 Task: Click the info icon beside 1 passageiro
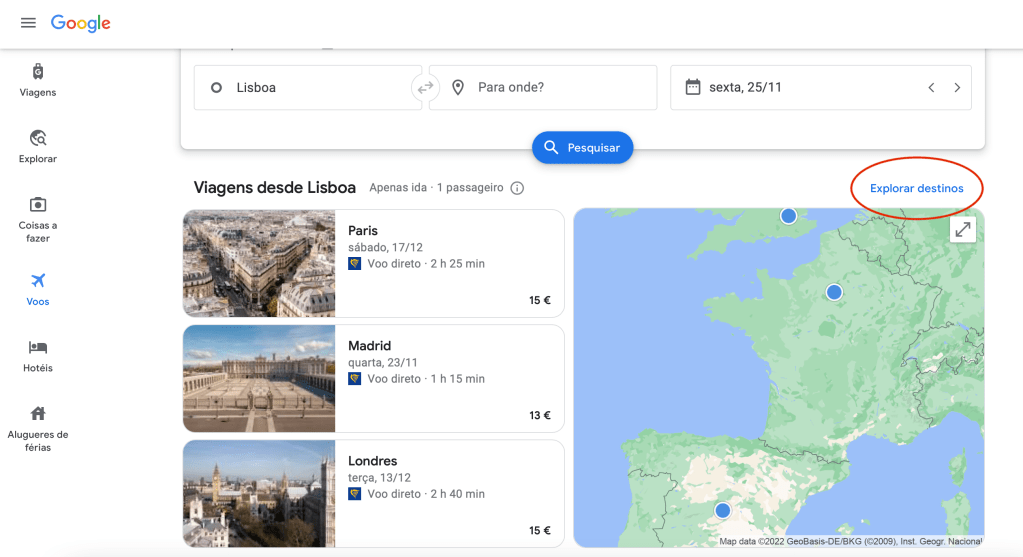[517, 188]
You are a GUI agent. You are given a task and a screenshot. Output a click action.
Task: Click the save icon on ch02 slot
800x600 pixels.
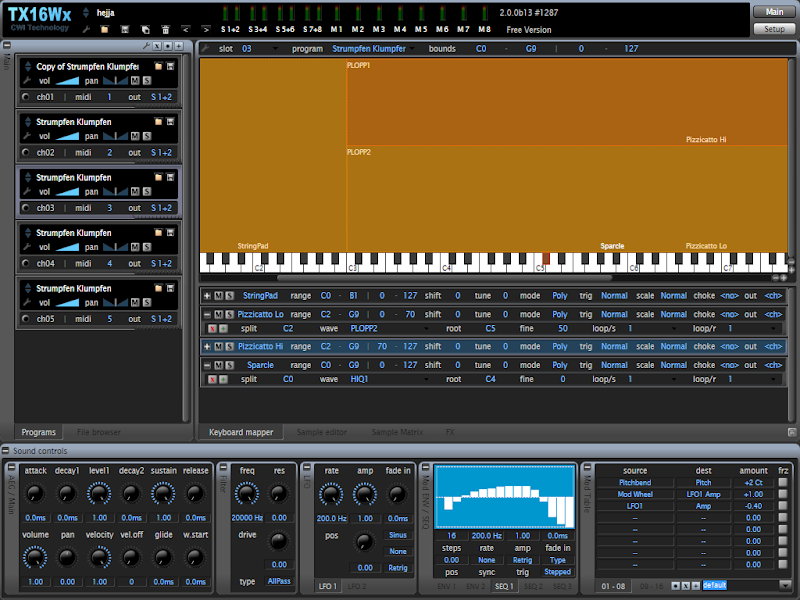pos(171,121)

• [Written instruction]
Copy the text of both items above word for word, leaving out the pictures.

• [Written answer]
 Task: Click the info icon beside 1 passageiro
[517, 188]
You are a GUI agent. You are given a task and a screenshot. Output a click action.
Task: Click the save icon on ch02 slot
800x600 pixels.
pos(171,121)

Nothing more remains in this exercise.